-------- Records shown

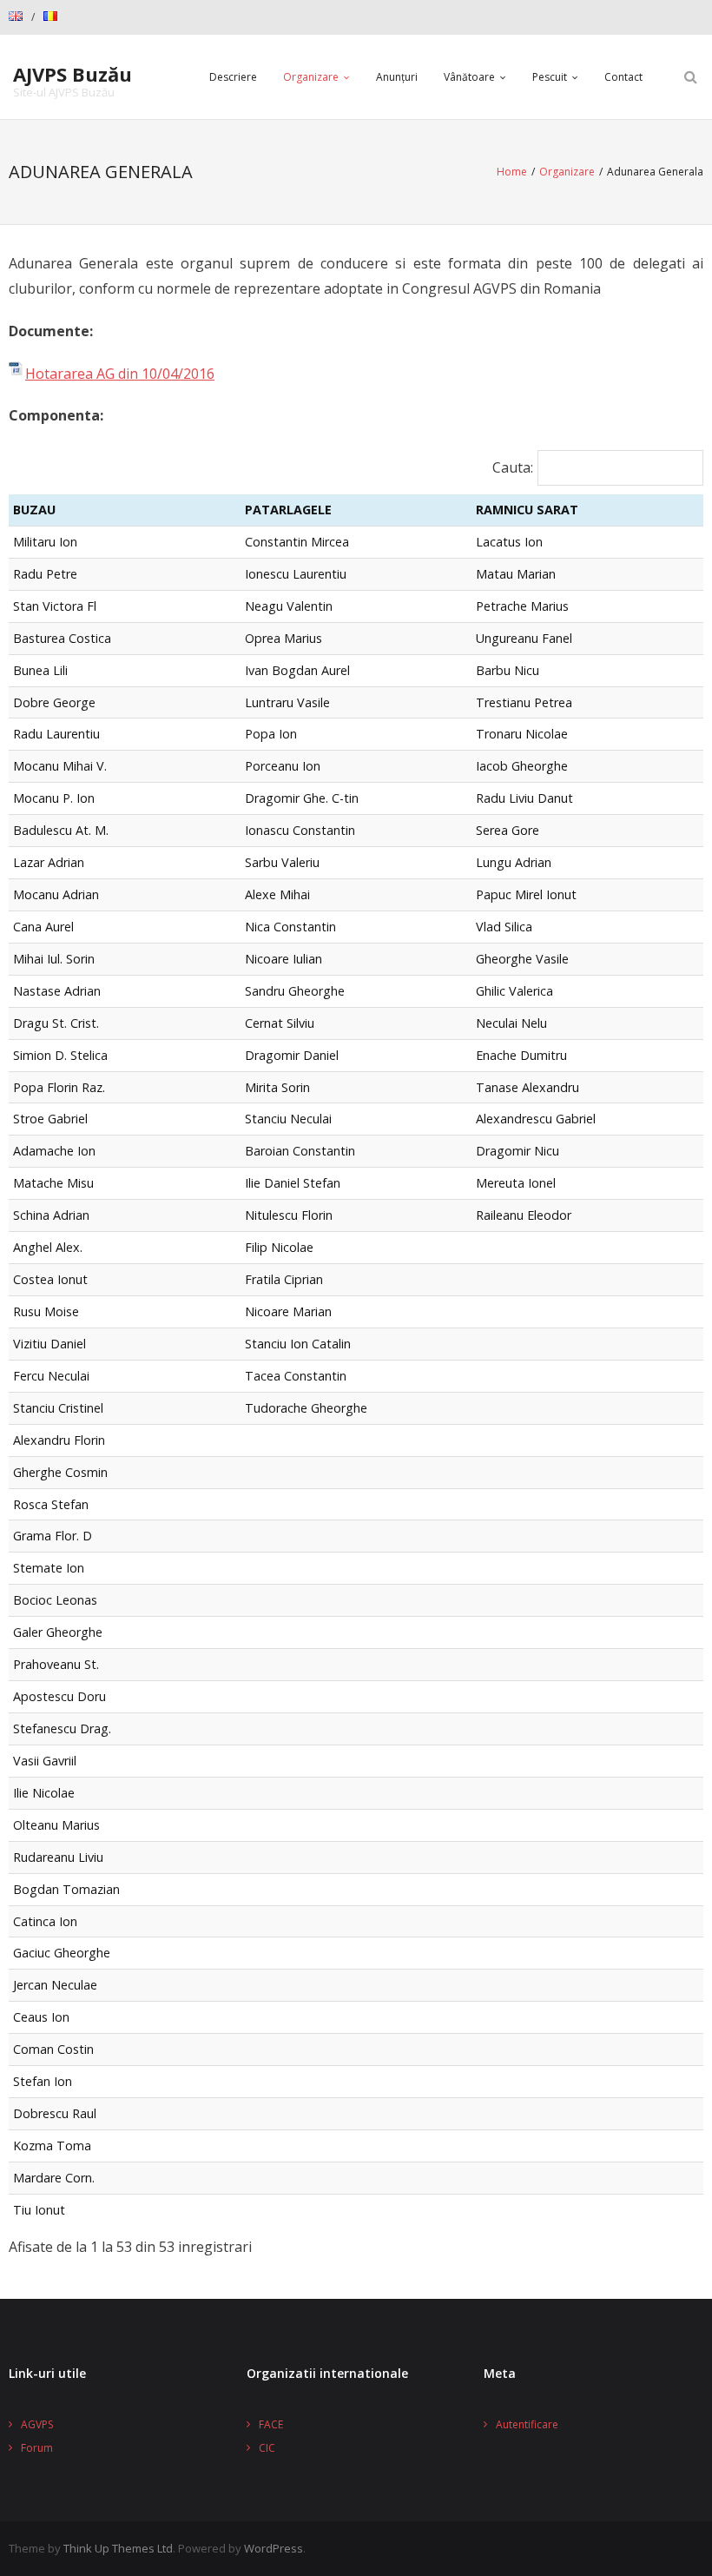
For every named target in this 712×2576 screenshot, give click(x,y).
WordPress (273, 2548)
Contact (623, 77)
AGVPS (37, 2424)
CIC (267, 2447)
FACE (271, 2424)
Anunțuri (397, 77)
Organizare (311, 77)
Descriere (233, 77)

----------------
-------- Records shown

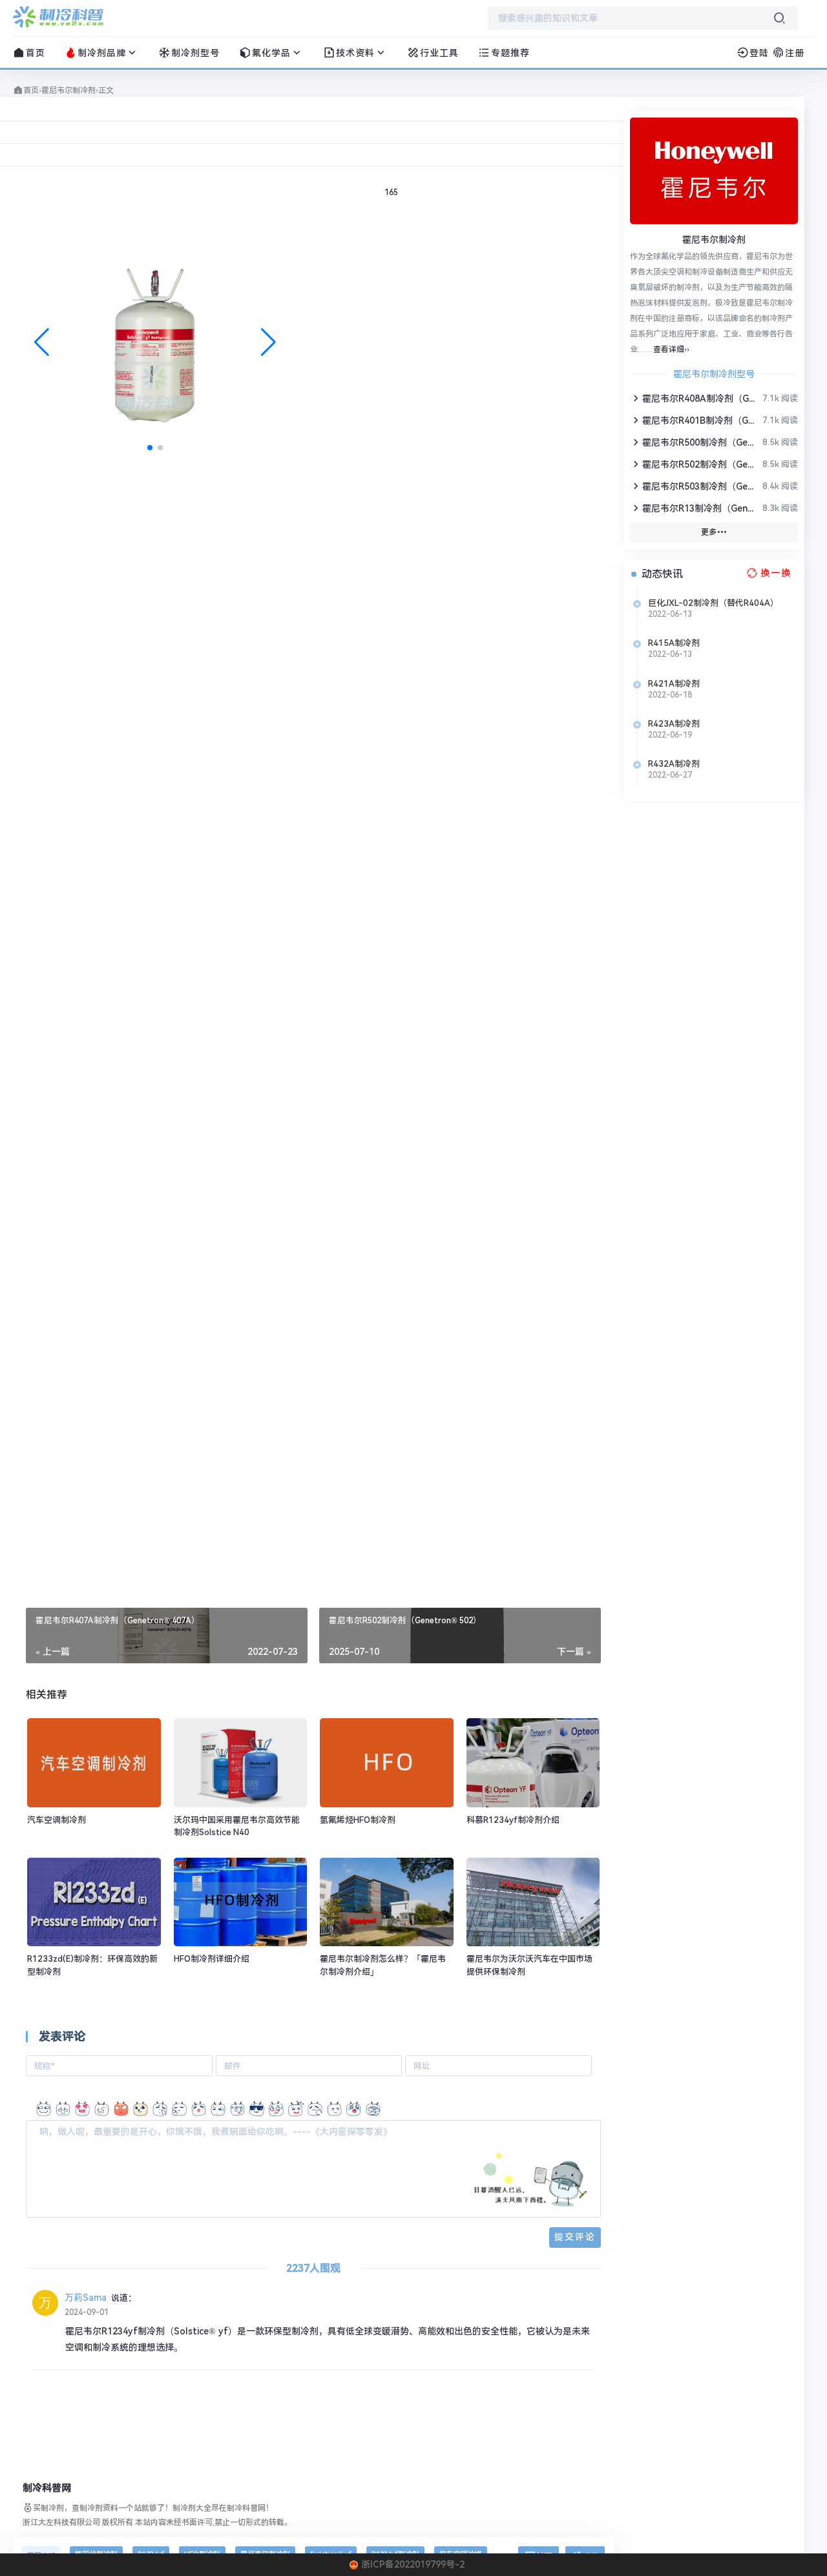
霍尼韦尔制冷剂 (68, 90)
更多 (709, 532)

----------------

[Task goal] Write out exactly the lines above from the line with "Contact (623, 77)" through the line with "Descriere (233, 77)", both of them included, and leave out all other lines.

[Reply to the exercise]
Contact (623, 77)
AGVPS (37, 2424)
CIC (267, 2447)
FACE (271, 2424)
Anunțuri (397, 77)
Organizare (311, 77)
Descriere (233, 77)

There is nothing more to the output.